┌─ Raw data

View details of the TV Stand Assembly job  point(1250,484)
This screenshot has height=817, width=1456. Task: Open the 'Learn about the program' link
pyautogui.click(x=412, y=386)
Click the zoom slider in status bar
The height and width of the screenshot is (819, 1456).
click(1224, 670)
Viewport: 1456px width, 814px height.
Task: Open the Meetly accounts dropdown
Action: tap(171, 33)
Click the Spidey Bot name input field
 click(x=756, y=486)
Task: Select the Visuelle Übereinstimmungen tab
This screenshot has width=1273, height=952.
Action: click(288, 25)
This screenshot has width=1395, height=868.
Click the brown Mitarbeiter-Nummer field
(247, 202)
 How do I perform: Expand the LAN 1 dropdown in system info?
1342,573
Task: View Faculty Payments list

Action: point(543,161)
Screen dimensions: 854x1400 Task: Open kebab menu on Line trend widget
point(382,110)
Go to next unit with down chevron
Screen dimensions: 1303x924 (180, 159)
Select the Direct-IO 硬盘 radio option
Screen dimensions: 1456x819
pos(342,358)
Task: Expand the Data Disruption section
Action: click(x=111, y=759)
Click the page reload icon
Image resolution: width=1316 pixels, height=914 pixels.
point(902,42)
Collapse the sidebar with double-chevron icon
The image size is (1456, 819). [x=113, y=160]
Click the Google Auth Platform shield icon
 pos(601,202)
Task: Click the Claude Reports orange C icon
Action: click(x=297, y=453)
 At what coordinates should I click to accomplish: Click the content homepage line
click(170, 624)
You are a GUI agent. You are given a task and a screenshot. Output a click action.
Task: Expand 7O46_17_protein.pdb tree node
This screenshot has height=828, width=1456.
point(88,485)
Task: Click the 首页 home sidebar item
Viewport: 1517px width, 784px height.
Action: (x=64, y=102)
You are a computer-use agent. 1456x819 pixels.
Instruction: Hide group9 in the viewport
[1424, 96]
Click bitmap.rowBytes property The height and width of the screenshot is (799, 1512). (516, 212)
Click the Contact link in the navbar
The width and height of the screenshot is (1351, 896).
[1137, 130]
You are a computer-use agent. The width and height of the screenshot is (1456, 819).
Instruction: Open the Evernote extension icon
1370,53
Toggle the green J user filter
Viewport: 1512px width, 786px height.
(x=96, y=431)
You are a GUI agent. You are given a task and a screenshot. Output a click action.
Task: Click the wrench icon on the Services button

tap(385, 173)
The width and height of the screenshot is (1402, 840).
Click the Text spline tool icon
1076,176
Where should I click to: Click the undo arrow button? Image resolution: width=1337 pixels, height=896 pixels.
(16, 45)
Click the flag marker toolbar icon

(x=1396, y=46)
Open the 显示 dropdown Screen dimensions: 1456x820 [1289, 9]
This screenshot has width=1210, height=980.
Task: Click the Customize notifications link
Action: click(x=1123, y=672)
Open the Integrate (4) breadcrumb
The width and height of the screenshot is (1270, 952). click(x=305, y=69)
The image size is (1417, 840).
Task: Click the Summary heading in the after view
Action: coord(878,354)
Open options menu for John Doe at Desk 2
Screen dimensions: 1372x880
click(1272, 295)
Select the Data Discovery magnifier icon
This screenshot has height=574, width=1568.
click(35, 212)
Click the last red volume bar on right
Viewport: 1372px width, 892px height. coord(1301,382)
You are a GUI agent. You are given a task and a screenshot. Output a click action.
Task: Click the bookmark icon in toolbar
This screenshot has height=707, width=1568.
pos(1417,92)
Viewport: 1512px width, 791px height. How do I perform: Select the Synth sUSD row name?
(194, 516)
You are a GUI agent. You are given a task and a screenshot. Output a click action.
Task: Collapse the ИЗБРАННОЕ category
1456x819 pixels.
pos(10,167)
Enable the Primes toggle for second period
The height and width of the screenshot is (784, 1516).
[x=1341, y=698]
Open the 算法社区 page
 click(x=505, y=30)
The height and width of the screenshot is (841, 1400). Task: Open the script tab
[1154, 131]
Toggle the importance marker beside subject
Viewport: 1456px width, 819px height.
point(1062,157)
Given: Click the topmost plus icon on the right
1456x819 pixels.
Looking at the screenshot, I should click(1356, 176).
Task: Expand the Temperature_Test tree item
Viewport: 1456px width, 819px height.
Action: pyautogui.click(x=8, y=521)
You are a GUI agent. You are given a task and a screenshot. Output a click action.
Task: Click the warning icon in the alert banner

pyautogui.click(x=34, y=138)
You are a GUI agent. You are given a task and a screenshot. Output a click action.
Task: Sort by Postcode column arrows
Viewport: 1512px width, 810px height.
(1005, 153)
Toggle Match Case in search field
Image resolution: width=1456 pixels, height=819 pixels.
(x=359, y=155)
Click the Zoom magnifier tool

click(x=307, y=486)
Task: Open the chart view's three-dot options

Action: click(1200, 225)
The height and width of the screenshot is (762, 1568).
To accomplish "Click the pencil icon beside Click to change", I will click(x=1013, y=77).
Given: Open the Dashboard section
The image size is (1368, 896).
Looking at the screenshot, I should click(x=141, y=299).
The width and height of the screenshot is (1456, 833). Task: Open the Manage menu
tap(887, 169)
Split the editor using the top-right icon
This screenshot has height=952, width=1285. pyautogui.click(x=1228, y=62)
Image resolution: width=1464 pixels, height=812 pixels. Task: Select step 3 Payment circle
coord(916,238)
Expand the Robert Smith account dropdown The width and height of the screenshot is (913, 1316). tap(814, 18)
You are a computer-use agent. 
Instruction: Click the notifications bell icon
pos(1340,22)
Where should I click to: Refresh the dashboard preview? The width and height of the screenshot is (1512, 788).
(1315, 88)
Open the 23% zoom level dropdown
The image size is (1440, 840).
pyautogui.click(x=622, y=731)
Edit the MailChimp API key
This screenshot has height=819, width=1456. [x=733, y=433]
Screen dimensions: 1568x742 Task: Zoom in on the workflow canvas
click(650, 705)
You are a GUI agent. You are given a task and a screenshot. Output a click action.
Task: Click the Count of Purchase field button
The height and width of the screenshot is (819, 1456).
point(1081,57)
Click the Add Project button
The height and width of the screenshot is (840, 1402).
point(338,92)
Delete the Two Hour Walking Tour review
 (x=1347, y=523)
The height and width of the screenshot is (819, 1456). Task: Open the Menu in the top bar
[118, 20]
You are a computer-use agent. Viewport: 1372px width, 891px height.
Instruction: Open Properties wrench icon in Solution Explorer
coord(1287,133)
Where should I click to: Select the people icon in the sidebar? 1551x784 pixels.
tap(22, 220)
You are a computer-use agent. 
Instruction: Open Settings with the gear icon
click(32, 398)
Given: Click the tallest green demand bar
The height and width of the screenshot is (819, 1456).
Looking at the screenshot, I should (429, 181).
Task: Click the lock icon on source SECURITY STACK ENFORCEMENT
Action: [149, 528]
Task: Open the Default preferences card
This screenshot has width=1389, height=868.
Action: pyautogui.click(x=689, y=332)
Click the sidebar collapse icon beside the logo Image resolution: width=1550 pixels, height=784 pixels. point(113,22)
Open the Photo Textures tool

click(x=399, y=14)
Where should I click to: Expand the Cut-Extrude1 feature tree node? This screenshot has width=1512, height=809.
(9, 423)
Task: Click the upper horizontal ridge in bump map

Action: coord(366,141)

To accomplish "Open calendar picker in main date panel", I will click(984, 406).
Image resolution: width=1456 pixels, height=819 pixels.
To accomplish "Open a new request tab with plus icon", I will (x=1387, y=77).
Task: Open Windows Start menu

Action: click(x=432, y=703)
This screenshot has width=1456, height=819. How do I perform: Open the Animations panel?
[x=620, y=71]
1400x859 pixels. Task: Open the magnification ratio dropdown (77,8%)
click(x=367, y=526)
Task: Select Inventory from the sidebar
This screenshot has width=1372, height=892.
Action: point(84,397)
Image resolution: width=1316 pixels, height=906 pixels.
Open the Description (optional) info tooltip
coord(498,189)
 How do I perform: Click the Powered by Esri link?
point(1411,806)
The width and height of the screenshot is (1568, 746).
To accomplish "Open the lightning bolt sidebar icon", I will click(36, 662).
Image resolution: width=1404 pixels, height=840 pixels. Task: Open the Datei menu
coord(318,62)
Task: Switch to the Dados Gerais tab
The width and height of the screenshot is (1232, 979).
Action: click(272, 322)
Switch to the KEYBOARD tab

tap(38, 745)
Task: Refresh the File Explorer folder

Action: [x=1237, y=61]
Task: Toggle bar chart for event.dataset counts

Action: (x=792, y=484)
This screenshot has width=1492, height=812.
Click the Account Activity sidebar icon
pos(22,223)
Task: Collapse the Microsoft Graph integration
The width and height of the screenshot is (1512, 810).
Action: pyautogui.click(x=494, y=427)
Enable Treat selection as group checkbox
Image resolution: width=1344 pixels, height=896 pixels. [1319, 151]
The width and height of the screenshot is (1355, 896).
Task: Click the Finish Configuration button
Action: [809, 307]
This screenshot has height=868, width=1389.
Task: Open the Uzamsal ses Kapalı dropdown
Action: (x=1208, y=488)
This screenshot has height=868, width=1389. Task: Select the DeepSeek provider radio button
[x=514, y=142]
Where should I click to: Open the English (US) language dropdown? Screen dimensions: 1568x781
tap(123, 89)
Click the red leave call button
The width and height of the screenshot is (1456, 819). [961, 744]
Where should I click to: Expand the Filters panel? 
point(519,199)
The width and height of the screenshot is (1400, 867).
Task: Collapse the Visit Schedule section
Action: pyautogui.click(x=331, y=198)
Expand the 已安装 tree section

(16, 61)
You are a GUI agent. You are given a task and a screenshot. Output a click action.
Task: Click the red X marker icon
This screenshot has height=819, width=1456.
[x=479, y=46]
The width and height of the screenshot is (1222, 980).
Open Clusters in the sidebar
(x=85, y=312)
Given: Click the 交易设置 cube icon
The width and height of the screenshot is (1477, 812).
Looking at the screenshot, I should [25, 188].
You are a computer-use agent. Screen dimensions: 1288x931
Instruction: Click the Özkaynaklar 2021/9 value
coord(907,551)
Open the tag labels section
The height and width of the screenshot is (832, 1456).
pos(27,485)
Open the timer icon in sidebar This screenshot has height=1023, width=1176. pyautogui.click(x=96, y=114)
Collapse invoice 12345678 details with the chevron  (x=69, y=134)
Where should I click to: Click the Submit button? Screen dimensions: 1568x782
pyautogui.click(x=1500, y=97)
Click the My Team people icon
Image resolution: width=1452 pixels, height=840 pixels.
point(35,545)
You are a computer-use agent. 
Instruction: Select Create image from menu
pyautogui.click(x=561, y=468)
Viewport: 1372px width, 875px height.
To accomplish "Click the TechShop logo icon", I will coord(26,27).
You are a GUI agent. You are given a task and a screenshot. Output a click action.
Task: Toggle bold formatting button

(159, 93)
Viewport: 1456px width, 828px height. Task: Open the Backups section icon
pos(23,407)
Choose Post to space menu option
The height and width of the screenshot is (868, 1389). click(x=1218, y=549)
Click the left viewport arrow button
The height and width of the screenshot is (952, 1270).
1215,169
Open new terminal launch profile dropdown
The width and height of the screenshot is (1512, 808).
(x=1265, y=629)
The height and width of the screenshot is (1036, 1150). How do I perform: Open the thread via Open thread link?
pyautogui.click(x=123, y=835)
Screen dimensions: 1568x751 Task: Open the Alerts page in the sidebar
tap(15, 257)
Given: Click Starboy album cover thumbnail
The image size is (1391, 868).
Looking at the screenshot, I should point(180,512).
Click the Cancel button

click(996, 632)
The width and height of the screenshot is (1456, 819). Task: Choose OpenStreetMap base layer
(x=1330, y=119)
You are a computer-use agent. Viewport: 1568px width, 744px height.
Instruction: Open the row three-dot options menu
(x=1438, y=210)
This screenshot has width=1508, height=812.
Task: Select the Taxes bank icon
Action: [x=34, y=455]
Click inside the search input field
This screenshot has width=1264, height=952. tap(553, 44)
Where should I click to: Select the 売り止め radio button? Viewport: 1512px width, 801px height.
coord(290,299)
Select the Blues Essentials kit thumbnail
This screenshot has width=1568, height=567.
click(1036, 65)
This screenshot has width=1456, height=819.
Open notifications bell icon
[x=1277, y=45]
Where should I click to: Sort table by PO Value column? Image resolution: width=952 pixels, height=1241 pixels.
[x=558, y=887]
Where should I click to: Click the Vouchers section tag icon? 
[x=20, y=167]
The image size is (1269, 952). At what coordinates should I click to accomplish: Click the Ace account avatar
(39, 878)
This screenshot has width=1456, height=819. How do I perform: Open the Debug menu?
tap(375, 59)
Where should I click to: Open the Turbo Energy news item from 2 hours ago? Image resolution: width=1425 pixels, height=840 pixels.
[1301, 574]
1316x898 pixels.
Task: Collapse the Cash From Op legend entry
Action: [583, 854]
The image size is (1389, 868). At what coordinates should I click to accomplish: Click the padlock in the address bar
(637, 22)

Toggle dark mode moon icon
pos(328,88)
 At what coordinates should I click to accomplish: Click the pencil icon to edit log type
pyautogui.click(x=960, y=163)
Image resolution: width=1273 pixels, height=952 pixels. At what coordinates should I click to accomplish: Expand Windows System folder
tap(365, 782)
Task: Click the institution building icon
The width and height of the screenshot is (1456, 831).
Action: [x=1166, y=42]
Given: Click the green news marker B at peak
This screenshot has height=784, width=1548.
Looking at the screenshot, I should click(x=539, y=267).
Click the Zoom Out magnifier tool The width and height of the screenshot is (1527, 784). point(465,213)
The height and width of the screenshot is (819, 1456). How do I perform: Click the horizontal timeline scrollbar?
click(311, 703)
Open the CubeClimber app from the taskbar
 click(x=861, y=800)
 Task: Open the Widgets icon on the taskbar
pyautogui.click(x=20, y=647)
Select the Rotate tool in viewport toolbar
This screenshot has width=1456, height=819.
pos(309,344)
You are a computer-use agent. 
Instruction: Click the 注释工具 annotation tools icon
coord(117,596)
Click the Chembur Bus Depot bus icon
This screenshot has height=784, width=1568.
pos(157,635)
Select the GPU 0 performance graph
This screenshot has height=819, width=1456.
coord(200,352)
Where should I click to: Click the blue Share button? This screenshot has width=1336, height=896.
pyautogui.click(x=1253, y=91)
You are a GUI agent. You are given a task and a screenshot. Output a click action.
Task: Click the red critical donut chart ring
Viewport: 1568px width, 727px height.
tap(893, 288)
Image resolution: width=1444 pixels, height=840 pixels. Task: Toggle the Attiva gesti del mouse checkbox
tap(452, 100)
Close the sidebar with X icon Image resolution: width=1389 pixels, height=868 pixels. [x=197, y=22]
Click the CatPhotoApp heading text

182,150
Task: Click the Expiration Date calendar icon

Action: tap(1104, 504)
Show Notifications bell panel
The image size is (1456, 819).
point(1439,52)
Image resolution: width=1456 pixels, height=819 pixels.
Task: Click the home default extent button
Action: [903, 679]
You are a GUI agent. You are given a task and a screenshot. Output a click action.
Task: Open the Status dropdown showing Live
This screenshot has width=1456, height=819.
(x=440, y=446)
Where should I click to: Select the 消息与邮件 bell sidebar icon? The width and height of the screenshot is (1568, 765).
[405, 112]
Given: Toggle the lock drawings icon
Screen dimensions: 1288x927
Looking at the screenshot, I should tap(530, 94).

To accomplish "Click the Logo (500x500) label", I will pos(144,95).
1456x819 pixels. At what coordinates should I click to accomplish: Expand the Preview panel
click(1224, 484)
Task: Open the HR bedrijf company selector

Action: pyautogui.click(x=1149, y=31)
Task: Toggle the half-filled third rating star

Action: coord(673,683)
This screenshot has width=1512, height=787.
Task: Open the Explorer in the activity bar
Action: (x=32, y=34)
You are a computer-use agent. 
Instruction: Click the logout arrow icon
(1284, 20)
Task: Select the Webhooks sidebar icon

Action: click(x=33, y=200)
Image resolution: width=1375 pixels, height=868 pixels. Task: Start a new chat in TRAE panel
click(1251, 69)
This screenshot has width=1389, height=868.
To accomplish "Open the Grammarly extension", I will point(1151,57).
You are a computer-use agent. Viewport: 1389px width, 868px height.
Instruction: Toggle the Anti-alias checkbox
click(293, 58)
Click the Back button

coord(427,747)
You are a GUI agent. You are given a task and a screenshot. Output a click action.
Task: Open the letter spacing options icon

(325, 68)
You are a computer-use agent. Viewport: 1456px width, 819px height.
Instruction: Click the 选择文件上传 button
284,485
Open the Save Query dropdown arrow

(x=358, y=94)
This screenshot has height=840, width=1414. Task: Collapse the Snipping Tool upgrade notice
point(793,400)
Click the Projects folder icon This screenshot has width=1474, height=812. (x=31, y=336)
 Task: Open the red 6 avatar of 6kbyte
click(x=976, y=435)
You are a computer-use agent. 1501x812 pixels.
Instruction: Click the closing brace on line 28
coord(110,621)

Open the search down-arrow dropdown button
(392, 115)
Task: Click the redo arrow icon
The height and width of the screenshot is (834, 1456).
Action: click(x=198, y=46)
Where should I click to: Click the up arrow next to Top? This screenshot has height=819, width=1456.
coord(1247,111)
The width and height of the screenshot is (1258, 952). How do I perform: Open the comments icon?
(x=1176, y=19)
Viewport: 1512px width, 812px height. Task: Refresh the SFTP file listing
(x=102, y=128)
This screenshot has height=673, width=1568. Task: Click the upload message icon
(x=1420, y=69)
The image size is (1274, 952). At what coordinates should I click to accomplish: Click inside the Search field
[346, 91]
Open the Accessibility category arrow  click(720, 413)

└─

What to produce -
For each line above that includes "beside", copy the line.

Expected answer -
Toggle the importance marker beside subject
To accomplish "Click the pencil icon beside Click to change", I will click(x=1013, y=77).
Click the sidebar collapse icon beside the logo Image resolution: width=1550 pixels, height=784 pixels. point(113,22)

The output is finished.